In this work, we revisit the scaling analysis and commonly accepted conditions for the validity of the standard, reverse and total quasi-steady-state approximations through the lens of dimensional Tikhonov–Fenichel parameters and their respective critical manifolds. By combining Tikhonov–Fenichel parameters with scaling analysis and energy methods, we derive improved upper bounds on the approximation error for the standard, reverse and total quasi-steady-state approximations. Furthermore, previous analyses suggest that the reverse quasi-steady-state approximation is only valid when initial enzyme concentrations greatly exceed initial substrate concentrations. However, our results indicate that this approximation can be valid when initial enzyme and substrate concentrations are of equal magnitude. Using energy methods, we find that the condition for the validity of the reverse quasi-steady-state approximation is far less restrictive than was previously assumed, and we derive a new “small” parameter that determines the validity of this approximation. In doing so, we extend the established domain of validity for the reverse quasi-steady-state approximation. Consequently, this opens up the possibility of utilizing the reverse quasi-steady-state approximation to model enzyme catalyzed reactions and estimate kinetic parameters in enzymatic assays at much lower enzyme to substrate ratios than was previously thought. Moreover, we show for the first time that the critical manifold of the reverse quasi-steady-state approximation contains a singular point where normal hyperbolicity is lost. Associated with this singularity is a transcritical bifurcation, and the corresponding normal form of this bifurcation is recovered through scaling analysis.

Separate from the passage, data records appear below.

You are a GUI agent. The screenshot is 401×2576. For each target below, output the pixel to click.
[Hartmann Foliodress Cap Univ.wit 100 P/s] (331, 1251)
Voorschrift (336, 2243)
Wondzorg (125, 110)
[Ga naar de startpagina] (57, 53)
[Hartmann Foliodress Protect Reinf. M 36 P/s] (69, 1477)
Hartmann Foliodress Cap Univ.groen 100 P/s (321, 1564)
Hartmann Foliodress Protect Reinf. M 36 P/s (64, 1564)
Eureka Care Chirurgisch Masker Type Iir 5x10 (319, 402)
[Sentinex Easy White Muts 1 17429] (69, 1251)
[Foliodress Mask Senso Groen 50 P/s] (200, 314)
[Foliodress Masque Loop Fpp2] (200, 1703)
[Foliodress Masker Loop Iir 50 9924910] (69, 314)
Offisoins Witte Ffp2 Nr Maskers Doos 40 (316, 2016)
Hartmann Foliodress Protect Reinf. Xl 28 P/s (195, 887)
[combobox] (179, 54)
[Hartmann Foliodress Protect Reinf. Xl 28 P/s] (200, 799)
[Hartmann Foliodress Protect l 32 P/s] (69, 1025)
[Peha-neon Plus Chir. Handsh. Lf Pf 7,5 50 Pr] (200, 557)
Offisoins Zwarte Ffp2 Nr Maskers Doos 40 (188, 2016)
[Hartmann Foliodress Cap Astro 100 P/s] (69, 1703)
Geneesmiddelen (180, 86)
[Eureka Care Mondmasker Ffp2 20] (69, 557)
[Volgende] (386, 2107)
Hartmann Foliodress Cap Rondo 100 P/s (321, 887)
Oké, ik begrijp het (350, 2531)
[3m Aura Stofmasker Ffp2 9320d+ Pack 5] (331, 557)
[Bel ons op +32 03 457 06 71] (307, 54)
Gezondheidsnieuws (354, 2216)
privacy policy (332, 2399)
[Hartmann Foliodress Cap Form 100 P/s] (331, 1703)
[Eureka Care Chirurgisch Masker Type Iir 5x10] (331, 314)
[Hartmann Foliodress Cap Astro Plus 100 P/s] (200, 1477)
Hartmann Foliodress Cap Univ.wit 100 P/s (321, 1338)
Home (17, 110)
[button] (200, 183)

在这项工作中，我们通过维数 Tikhonov-Fenichel 参数及其各自的临界流形，重新审视了标准、逆向和总准稳态近似有效性的标度分析和普遍接受的条件。通过将 Tikhonov-Fenichel 参数与标度分析和能量方法相结合，我们得出了标准、反向和总准稳态近似的近似误差的改进上限。此外，先前的分析表明，反向准稳态近似仅在初始酶浓度大大超过初始底物浓度时才有效。然而，我们的结果表明，当初始酶和底物浓度相等时，这种近似可能是有效的。使用能量方法，我们发现反向准稳态近似的有效性条件远没有之前假设的那么严格，并且我们推导了一个新的“小”参数来确定该近似的有效性。在此过程中，我们扩展了反向准稳态近似的既定有效域。因此，这开辟了利用反向准稳态近似来模拟酶催化反应的可能性，并以比之前认为的低得多的酶与底物比率来估计酶测定中的动力学参数。此外，我们首次证明逆准稳态近似的临界流形包含一个失去正常双曲性的奇点。与这个奇点相关的是跨临界分岔，并且通过标度分析恢复了该分岔相应的标准形式。